A slow rate exchange process allows the detection of both carbonyl (CO) and hydroxyl (OH) 17O nuclear magnetic resonances of the carboxylic group

In this study we report, for the first time, on the detection of both the carbonyl (CO) and the hydroxyl (OH) 17O resonances of the carboxylic group by 17O NMR spectroscopy. Two well separated peaks, at 340.3 and 175 ppm, were detected for the CO and OH groups, respectively, of Boc-[17O]Tyr(2,6-diClBzl)-OH in DMSO-d6. This finding is attributed to the participation of the carboxylic group in a rather strong hydrogen-bonded interaction. These resonances disappeared in the presence of a small quantity of TFA (trifluoroacetic acid), which, however, did not cleave the Boc-group and a broad resonance was detected for both oxygens. In fact, this result indicates that the proposed hydrogen-bonded interaction is not stabilized in the presence of TFA, which is a very strong hydrogen bond breaker.
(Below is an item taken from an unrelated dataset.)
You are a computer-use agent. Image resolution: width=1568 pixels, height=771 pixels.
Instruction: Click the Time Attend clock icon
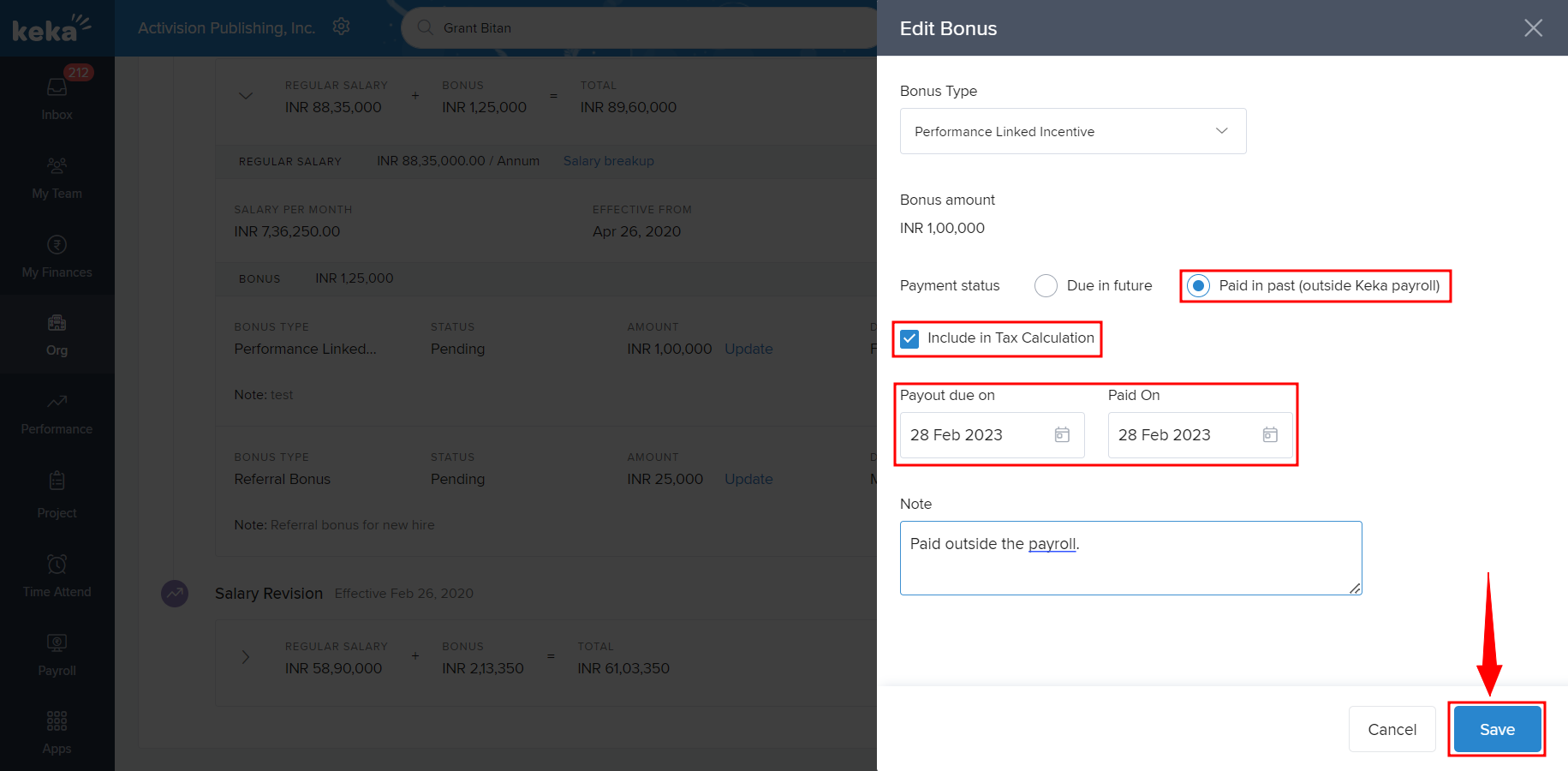tap(57, 565)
Only one broad signal was observed for both carboxylic oxygens at 251.8 ppm for the HCl[17O]Tyr(2,6-diClBzl)-OH in DMSO-d6 solution, suggesting that the carbonyl oxygen of the Boc-group is probably the proton acceptor group of the carboxylic hydrogen, stabilizing a γ-turn like structure. A single relatively sharp resonance appearing in chloroform, (247.5 ppm) upfield shifted by ∼14.5 ppm, compared to the resonance found in DMSO-d6 for Boc-[17O]Tyr(2,6-ClBzl)-OH in the presence of TFA, is attributed to a γ-turn fraction being in a fast exchange with the open form.